A inovação de materiais — controversa entre os puristas do esporte — esteve envolvida em quase todas as grandes vitórias em competições de longa distância desde 2016. E por um bom motivo: pesquisas revelam que o design de suas solas oferece aos corredores até 6% a mais de eficiência energética em relação aos concorrentes. O número parece tímido, porém ajuda a entender por que sete dos dez recordes masculinos (e quatro entre os femininos) em provas de corrida tenham ocorrido com o Vaporfly nos pés — ora, cada segundo numa competição profissional faz a diferença.
A boa notícia: a novíssima geração de calçados esportivos circula cada vez mais entre amadores, pessoas que gostam de se exercitar em busca de marcas pessoais. Quase todas as grifes de relevância têm novidades a oferecer para uma mania global, o jogging. A Puma tem um sistema de amortecimento com infusão de nitrogênio, o que confere, de acordo com a fabricante, “responsividade e extrema leveza para uma corrida mais prazerosa”. A entressola do modelo Deviate Nitro 2, o destaque da linha, combina a finura com placa de carbono e uma malha respirável, que inibe o suor e garante maior tração ao piso. “É decisivo o acesso à melhor tecnologia para que eu possa ter um desempenho de alto nível”, diz Letícia Oro, atleta brasileira que ganhou medalha de bronze em salto em distância no Campeonato Mundial de Atletismo de 2022.
As marcas nacionais também entraram em campo. No ano passado, a Olympikus lançou um calçado com placa de grafeno, um tipo de carbono levíssimo, flexível e resistente — o elemento é 300 vezes mais duro que o aço. Em maio, a grife apresentou o Corre Grafeno 2, versão aprimorada do modelo original. “Apesar de ser amador, consegui sentir o que os ídolos do esporte sentem. Nunca fiz um tempo tão bom antes”, diz Diogo Carvalho, que realizou o test-drive do modelo numa meia-maratona em Chicago, nos Estados Unidos. A criação, desenvolvida em parceria com cientistas da USP, “democratiza a alta performance”, segundo a Olympikus.
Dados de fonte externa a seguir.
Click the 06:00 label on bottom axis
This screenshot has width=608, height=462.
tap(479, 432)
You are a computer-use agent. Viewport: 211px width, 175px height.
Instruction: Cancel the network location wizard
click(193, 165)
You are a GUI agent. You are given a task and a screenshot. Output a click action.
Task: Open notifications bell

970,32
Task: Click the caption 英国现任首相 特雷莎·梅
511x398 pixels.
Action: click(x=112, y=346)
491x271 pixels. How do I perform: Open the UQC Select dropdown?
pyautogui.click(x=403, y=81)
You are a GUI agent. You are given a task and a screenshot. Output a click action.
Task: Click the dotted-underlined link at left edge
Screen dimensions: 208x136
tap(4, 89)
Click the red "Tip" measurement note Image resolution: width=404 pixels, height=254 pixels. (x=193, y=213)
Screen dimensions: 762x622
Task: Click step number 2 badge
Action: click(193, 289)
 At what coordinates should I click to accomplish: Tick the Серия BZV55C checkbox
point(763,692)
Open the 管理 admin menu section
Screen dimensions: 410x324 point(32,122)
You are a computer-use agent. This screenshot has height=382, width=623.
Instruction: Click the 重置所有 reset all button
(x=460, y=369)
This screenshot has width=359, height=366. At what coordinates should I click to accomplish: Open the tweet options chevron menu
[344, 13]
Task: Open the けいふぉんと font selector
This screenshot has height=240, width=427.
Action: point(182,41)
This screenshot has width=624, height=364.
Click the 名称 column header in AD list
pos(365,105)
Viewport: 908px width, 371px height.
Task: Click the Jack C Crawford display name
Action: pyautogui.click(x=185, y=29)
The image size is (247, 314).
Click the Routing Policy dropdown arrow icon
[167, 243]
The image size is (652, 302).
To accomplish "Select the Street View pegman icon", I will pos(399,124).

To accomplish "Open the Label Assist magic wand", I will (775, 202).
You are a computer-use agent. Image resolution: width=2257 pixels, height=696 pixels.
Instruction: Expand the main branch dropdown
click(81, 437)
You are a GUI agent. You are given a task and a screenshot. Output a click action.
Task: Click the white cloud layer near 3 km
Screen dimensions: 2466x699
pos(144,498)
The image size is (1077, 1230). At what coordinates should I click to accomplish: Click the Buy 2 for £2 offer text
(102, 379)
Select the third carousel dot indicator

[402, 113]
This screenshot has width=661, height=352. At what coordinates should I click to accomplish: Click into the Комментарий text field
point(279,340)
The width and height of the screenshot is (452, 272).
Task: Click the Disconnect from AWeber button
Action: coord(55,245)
Isso porque chega ao mercado por menos de 800 reais — similares importados podem ultrapassar os 2 000.
Em processo natural de evolução e aprendizado, a ciência dos pés se espalha — e já não se trata apenas de melhorias no asfalto. A Asics acaba de apresentar uma versão desenhada para as quadras de tênis. O Gel-Resolution 9, já usado por especialistas em duplas como Marcelo Melo e Laura Pigossi, é celebrado por supostamente oferecer capacidade superior de frenagem, ponto decisivo para a performance nas partidas. “Fora o amortecimento em gel na parte da frente e no calcanhar, o calçado tem uma nova tecnologia na região dos cadarços que proporciona melhor ajuste aos pés”, diz Daniel Costa, diretor de produtos da marca na América Latina. É fascinante, mas cabe uma observação: não se trata de mágica, e nenhum tênis high-tech substituirá empenho, habilidade e suor. Vale a velha e útil máxima: “No pain, no gain”, sem dor, sem ganho. Não há descoberta que mude essa premissa.